NeurIPS 2020

Analytic Characterization of the Hessian in Shallow ReLU Models: A Tale of Symmetry

Review 1

Summary and Contributions: The authors develop an analysis of the eigenvalues distribution of the hessian of the Loss based of the symmetry properties of the Loss function.

Strengths: The paper is relevant for the community since it introduces a novel mathematical framework for the analysis of the hessian spectrum which allow a close form solution for the eigenvalues and their degeneracy.

Weaknesses: -The paper is quite technical in some parts and difficult to follow. -For a classification task the gradient during optimization will be mostly driven by few directions whose number roughly correspond to the number of classes C (see e.g. Sagun, Bottou, LeCun 2018). The authors prove that those directions, for a shallow relu net, have a fixed cardinality. Can the author explain how to reconcile these two different findings? *35 are these the all set of symmetries of the Loss? If not so would it be possible to extend to other type of groups/symmetries? *69 Th 2 : it is quite difficult to have an intuitive view of the results. Would it be possible to show a simple but clear example with a toy model? *192 are equivariant properties of the hessian related one to one with invariant properties of the loss? Suppose the dataset is composed by orbits of a group. Then the Loss is invariant w.r.t. to the group. Is the hessian equivariant w.r.t. the group?

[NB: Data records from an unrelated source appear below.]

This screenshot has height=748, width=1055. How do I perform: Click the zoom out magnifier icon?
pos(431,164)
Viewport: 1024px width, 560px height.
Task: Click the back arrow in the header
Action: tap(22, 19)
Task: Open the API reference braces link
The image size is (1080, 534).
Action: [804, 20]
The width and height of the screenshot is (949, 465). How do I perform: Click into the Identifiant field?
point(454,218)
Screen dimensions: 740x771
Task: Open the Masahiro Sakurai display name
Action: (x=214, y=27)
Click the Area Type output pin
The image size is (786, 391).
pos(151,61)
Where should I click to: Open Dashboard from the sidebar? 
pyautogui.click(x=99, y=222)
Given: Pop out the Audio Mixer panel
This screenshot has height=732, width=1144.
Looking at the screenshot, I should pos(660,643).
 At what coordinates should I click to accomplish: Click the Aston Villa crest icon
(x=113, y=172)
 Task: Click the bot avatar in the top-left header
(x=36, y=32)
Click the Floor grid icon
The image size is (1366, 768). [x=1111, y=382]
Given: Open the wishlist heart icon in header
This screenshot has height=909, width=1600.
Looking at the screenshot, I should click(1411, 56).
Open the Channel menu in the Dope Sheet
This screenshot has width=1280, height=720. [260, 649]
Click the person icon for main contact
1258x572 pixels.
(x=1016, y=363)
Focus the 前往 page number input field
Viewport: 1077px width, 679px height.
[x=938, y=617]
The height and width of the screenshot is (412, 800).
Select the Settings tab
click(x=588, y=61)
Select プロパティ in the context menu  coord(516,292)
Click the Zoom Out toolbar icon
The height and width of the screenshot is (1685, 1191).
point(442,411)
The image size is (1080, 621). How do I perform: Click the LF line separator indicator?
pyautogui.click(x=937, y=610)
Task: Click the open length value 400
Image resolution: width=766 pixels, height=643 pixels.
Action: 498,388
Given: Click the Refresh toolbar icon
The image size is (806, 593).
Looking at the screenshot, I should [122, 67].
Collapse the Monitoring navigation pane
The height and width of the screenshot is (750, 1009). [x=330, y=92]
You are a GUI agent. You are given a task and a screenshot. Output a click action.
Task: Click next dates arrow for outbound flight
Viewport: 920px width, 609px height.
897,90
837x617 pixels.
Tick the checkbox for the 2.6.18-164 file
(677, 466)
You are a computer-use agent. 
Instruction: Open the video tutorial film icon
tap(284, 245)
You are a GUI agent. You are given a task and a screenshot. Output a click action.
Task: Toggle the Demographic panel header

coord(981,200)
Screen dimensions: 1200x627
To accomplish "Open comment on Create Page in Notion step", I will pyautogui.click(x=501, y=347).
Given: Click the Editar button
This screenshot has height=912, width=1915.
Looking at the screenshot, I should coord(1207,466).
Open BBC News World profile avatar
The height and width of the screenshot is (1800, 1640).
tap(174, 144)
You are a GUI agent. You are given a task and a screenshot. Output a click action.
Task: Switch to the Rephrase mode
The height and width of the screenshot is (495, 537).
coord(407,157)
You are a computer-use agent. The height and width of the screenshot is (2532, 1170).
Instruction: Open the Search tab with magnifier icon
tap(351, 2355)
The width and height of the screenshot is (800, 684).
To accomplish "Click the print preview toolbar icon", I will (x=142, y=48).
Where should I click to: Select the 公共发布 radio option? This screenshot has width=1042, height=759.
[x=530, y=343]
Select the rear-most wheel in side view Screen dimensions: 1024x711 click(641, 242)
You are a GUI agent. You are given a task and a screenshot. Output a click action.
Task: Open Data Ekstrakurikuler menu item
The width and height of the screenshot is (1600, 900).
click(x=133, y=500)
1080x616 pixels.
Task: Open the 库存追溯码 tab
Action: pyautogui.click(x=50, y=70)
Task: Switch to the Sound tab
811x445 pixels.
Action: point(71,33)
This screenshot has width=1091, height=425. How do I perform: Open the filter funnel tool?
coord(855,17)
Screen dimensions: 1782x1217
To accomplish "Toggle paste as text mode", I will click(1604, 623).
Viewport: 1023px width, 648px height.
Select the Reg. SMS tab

Correctness: To my knowledge yes, but as I said the paper is quite technical and implies extensive knowledge of group theory.

Clarity: Yes.

Relation to Prior Work: Yes.

Reproducibility: Yes

Additional Feedback: After reading the authors feedback I still think this is a good paper for the new approach they took in their analysis and therefore worth to be presented to Neurips community. However authors would need to do a better job in simplifying the whole narrative and structure since the mathematical framework is almost certainly new to most of the readers. This can be done in a following long paper with no length restrictions.

Review 2

Summary and Contributions: This paper characterised the eigenspectrum of the hessian at minima of student teacher one hidden layer networks with fixed output layers and gaussian inputs

Strengths: The characterisation is precise and seems to leverage powerful tools from group theory. Furthermore, the paper shows a good overview of related work and is well written.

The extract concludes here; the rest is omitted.